- _Auszug_
◆ ◆ ◆ ◆
“Wir möchten kein ‘Wachstum um jeden Preis'”
Vor fünf Jahren starteten die Cousins Jan Philipp Harmes und Joscha Stephan das Unternehmen Roadfans, eine Plattform zum Mieten von Wohnmobilen. “Wir kaufen in großen Mengen neue Wohnmobile bei bekannten Herstellern ein. Diese werden dann sechs bis acht Monate vermietet und anschließend verkauft. Unsere Kaufkunden können ihr Fahrzeug in unseren Stationen zum Service bringen und Zubehör kaufen”, erklärt Gründer Stephan das Konzept hinter seinem Unternehmen.
“Wir sind 2017 mit sieben Fahrzeugen gestartet. Wir haben alles selbst gemacht, gewaschen, repariert etc. Für uns war das essentiell, um unsere Idee zu testen und Kunden sowie Produkte kennenzulernen. Die Resonanz war vielversprechend – 2018 folgte der erste Mitarbeiter. Inzwischen haben wir elf Standorte mit rund 100 Mitarbeitern. Der Umsatz liegt im mittleren, zweistelligen Millionenbereich”, sagt der Roadfans-Macher zum Stand der Dinge.
Im Interview mit deutsche-startups.de spricht Stephan außerdem über den Niederrhein, Jungfernfahrten und mittelmäßige Mitarbeiter:innen.
Wie würdest Du Deiner Großmutter Roadfans erklären?
◆ ◆ ◆ ◆
Einträge aus einer Datenquelle
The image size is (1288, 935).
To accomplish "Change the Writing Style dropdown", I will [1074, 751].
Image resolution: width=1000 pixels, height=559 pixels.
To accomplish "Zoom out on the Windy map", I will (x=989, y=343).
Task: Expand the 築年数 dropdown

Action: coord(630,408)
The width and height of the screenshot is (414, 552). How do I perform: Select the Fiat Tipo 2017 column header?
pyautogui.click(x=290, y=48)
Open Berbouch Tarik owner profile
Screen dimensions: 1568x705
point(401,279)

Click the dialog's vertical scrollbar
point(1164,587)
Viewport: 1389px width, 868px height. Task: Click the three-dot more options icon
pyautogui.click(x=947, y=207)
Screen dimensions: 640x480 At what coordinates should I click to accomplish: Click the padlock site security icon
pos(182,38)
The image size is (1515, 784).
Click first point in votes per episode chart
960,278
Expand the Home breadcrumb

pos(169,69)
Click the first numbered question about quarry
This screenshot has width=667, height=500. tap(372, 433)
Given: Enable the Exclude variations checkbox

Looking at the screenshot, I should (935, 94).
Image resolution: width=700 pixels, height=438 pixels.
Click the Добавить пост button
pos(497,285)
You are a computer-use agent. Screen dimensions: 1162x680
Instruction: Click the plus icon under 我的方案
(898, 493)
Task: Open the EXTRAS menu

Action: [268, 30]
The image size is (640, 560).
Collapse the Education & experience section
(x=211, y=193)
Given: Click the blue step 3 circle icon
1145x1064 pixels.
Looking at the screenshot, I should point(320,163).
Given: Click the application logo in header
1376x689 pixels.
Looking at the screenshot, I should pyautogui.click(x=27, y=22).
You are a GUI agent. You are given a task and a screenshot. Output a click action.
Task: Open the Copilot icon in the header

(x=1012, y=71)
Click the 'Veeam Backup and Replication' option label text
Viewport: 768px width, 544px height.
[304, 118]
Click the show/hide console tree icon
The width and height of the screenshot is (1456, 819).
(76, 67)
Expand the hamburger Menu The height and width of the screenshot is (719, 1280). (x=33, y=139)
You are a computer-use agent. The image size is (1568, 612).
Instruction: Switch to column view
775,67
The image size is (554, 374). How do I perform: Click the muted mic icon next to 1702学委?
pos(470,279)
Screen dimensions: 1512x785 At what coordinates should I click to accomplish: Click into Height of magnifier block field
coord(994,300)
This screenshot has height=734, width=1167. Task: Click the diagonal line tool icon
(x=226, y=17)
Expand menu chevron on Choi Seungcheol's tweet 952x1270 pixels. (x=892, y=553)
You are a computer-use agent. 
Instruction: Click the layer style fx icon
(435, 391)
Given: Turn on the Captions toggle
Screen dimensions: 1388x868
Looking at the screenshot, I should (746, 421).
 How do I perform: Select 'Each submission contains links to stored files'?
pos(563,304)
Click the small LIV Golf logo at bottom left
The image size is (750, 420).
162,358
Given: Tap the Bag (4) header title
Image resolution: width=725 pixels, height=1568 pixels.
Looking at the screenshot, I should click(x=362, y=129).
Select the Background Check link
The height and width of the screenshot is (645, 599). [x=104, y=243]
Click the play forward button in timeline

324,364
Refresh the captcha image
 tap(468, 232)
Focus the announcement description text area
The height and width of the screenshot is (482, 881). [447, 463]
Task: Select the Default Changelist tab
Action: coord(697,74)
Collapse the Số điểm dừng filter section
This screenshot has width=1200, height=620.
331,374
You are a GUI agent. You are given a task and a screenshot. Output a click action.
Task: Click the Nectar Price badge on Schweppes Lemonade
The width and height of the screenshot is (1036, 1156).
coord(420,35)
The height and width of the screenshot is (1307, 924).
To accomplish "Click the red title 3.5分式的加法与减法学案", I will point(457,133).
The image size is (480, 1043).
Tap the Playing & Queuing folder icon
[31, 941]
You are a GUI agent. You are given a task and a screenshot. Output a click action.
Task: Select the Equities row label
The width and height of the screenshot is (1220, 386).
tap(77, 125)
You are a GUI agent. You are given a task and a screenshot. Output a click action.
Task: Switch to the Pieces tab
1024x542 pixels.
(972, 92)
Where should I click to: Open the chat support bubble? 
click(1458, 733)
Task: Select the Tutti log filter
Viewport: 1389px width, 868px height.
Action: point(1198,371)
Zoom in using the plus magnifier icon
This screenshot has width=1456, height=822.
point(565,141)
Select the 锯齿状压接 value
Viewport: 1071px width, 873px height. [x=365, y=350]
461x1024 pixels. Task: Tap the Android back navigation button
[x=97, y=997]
◆ ◆ ◆ ◆
- _Aufgaben_
(a) Mit wie vielen Fahrzeugen ist Roadfans laut dem Auszug über Roadfans 2017 gestartet?
(b) Führe den Auszug über Roadfans im Anschluss an seinen letzten Satz weiter.

- _Lösungen_
(a) Mit sieben Fahrzeugen.

(b)
Hier kannst du ein Wohnmobil mieten, ohne dass du an Öffnungszeiten gebunden bist. Das funktioniert, weil du die komplette Übernahme des Wohnmobils am Handy durchführen kannst. Außerdem hast du die gesamte Bedienung deines Campers per App jederzeit unterwegs dabei. Dadurch sparst du dir eine zeitaufwendige Erklärung beim Vermieter, von der du die meisten Punkte ohnehin schnell wieder vergessen hast. Weil du nicht auf Öffnungszeiten angewiesen bist, kannst du dein Wohnmobil nach dem Urlaub entspannt am Sonntag wieder abstellen. Du musst nicht bis Montag warten. Damit du es maximal einfach hast, kannst du in der Roadfans-App in Zukunft auch Campingplätze buchen, Wohnmobile kaufen und Werkstatttermine buchen. Die Firma wächst schnell, von sieben Fahrzeugen in 2017 auf 1100 Wohnmobile im Jahr 2022.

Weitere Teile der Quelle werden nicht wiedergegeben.